“Good,” Wayne said. “I think you forgot an eyebrow though.”
MeLaan felt at her face. “Hell,” she said. “This is what you get by forcing me to work so quickly.” She ducked back into the room.
“Speaking of quickly,” Wax said through the door, “is this about what I can expect with Bleeder? A half hour to change bodies?”
Wayne nodded. That would be useful to know.
“No, unfortunately,” MeLaan’s voice said from inside, muffled. It was still the same voice as she’d had in her other body. Was she going to change that? “Paalm is old-generation, very practiced. I don’t think anybody is as good as TenSoon, mind you, but Paalm will be fast—particularly swapping into a body she’s used before. I’ve known early-generationers who can change bodies in under ten minutes, and that’s going in blind.”
“Isn’t that tough?” Wayne called. “Like … I once hadda eat twenty sausages for a bet. Won five notes, but spent an hour on the ground moaning like a fellow on the pot tryin’ to force a mango through his delicate doughnut, if you catch my meaning.”
Wax groaned softly, but a short time later MeLaan opened the door again, and was this time clothed in a black suit like the other guards. She was also smiling. “You’re cute,” she noted to Wayne. “How’s my eyebrow?”
“Uh, good.” Cute? “But I’m taken.”
“In answer to your question,” MeLaan said, “it is hard, but not for the reason you’re implying. We can force-feed and expel excess, which makes doing the transformation near a drain like in here convenient. The tough part is memorizing the muscle patterns as you digest them. That and getting the hair right. You people are practically drowning in the stuff. Fortunately, for a quick change like this, I can ignore the hair under the clothing.”

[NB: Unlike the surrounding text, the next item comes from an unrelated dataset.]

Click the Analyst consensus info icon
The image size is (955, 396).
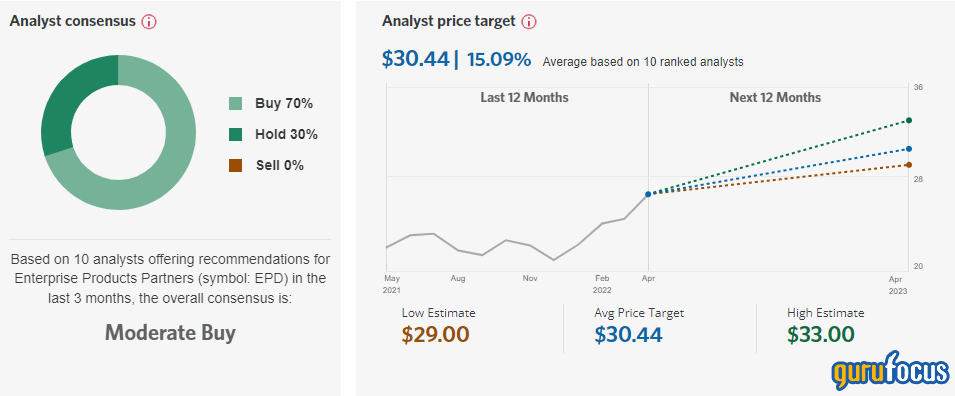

“So … wait,” Wayne said, rubbing his chin. “You’re saying we might be able to check if a person is a kandra by…”
“… Seeing if they put leg and arm hair on?” MeLaan asked. “That might actually work, but only if the kandra had to change fast.”
“Arm hair,” Wayne said. “Right. I was thinkin’ of arm hair.”
“That is the most difficult part to get right on short notice,” MeLaan said. “We can’t make hair, so we’ve got to use your own, and place each strand in a pore. Arms and legs have thousands of the things. What a pain. Far worse than a mass on the head or whatnot.”
“MeLaan,” Wax said, digging in his coat pocket and bringing something out. “Do you recognize this?”
“I don’t have a lot to go on, chief, but I’d say it’s an empty glass vial.”
“Take it inside and turn off the lights,” Wax said, tossing her the vial as Wayne stepped forward, trying to get a look. That stuff seemed interesting.
MeLaan withdrew, then shoved open the door a second later. She grabbed Wax by the mistcoat, somehow still imposing despite the fact that she was now shorter than either of them. “Where did you get this?”
“Bottom of Bleeder’s robes,” Wax said. “The ones she was wearing to imitate a priest.”
“This is perchwither,” MeLaan said. “It’s a bioluminescent fungus. It grows in only one place.”
“Where?” Wax asked.
“The kandra Homeland.”
Wax looked deflated. “Oh. So that’s where we’d expect her to be going, right?”
“No,” MeLaan said. “The kandra are no longer trapped there. We move in society—we have homes, lives. If we want to meet up with others of our kind, we catch them at the pub. The Homeland is a monument. A holy site. A place of relics. The fact that she’s been there recently, wearing the body of someone she killed…” MeLaan shivered visibly, letting go of Wax. “It’s nauseating.”
“I should check it out,” Wax said. “She might be staying down there.”
MeLaan folded her arms, looking him over. “Harmony says it’s okay,” she said. “You can get in through the tombs; look for the sign of atium and use your other eyes. We don’t use that entrance very often, but it’s probably easiest for you. Just don’t break anything, lawman.”
“I’ll do my best,” Wax said, turning as a footman peeked in from the hallway, then approached with a small silver tray bearing a card.
“Lord Ladrian?” said the footman, holding out the tray. “Your coach has arrived.”
“Coach?” Wayne asked. On a hunt, Wax was usually in full-on “fly through the city like a rusting vulture” mode. Why would he need a coach?
Wax picked up the card on the tray, then nodded and took a deep breath. “Thank you.” He turned to Wayne and MeLaan. “Keep the governor alive. I’ll send word if I discover anything.”
“So what’s in the coach?” Wayne asked.
“I sent a note soon after I got here to the mansion,” Wax said. “There’s one person in this city who might have an inkling of what Bleeder is up to.” Wax’s face took on a grim cast.